San Mateo Planning officials and residents are wondering whether the increased traffic from a proposed medical center near Bay Meadows will outweigh the community benefit of filling a lot that has sat vacant for years.

Kaiser Permanente hopes to house 22 care providers and other services in the proposed three-story 64,300 medical center on a 4.2 acre lot at the corner of Franklin Parkway and Saratoga Drive. The center would have a two-level parking garage with 207 parking spaces on site.

"Just by not having that empty lot with a fence there, it’s going to be an improvement," said San Mateo/Glendale Village Neighborhood Association President Greg Grialou. "But whatever goes in there is going to create a traffic nightmare."

Even with the current empty lot, traffic is heavy and fast in that area, in a square also bordered by East Hillsdale Boulevard and U.S. Highway 101. The addition of pedestrian overpasses to provide a safe route for visitors over the busy streets or on-site amenities to cut down on the amount of traffic into the parking garage could alleviate some of the concern.

The Planning Commission is scheduled to discuss the project Tuesday for the first time since Nov. 14. Among other changes made to the proposal since then, Associate Planner Kenneth Chin said the building and its parking lot have switched positions on the lot. The medical center is now on the southern half of the lot.

"The Planning Commission was looking for something to relate to the [planned] police station across the street. Having the parking garage across from it wasn’t the right fit," Chin said.

Kaiser spokesman Carl Sonkin said the health care provider didn’t mind making the changes so they could build at a location north of Redwood City to serve their 40,000 county members.

Kaiser is not the first group to attempt to build on the site. In 2002, Westin Hotels began planning to build a hotel on the site, but a market downturn ended that plan. In late 2005, planning officials put the brakes on a proposed 190 multi-family unit housing project after deeming the location inappropriate for housing.

While San Mateo will benefit from sales and property taxes collected from a medical center, it loses between $500,000 and almost $1.5 million in revenues that would have come in through the site’s original hotel plan.

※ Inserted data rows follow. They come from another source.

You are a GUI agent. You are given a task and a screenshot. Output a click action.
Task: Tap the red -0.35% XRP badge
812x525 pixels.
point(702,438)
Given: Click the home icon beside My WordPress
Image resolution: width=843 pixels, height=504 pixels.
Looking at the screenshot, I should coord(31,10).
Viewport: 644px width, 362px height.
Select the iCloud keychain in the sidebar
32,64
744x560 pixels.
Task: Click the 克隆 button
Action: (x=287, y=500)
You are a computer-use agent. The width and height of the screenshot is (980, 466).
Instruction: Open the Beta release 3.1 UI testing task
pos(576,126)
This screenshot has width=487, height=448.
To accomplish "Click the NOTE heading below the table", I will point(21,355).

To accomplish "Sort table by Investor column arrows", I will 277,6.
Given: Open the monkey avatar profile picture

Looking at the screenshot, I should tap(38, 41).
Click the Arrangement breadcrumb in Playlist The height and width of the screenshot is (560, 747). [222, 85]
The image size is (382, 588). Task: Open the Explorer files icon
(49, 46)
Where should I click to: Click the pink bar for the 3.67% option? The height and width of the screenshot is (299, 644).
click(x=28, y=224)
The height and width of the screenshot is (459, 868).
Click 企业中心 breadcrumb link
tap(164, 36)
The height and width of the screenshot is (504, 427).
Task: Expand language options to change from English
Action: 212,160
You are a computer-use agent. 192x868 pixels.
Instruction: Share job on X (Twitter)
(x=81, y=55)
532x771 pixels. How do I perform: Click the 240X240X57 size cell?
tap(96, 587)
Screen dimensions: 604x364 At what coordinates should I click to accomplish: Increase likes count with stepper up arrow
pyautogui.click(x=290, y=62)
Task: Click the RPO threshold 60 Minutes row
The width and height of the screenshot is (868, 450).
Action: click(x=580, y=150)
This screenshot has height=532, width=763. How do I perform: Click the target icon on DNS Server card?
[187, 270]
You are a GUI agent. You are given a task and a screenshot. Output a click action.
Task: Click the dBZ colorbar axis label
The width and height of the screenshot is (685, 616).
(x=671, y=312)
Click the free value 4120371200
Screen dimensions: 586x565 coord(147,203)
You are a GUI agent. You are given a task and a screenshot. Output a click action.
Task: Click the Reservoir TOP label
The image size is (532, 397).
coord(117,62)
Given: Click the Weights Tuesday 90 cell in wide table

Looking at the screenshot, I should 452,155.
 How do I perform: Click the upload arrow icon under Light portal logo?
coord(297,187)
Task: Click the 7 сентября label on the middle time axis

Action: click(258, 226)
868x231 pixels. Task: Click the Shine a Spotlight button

To meet the city’s expectations for green construction, Kaiser is planning to use bioswales — plots of dirt and vegetation to filter runoff — and photovoltaic solar panels on the side rather than roof of the building.

Depending on the commission’s reaction to the new plan, Chin said the item could be back for approval three months from Tuesday, but he stressed that more discussions and revisions were likely on the project.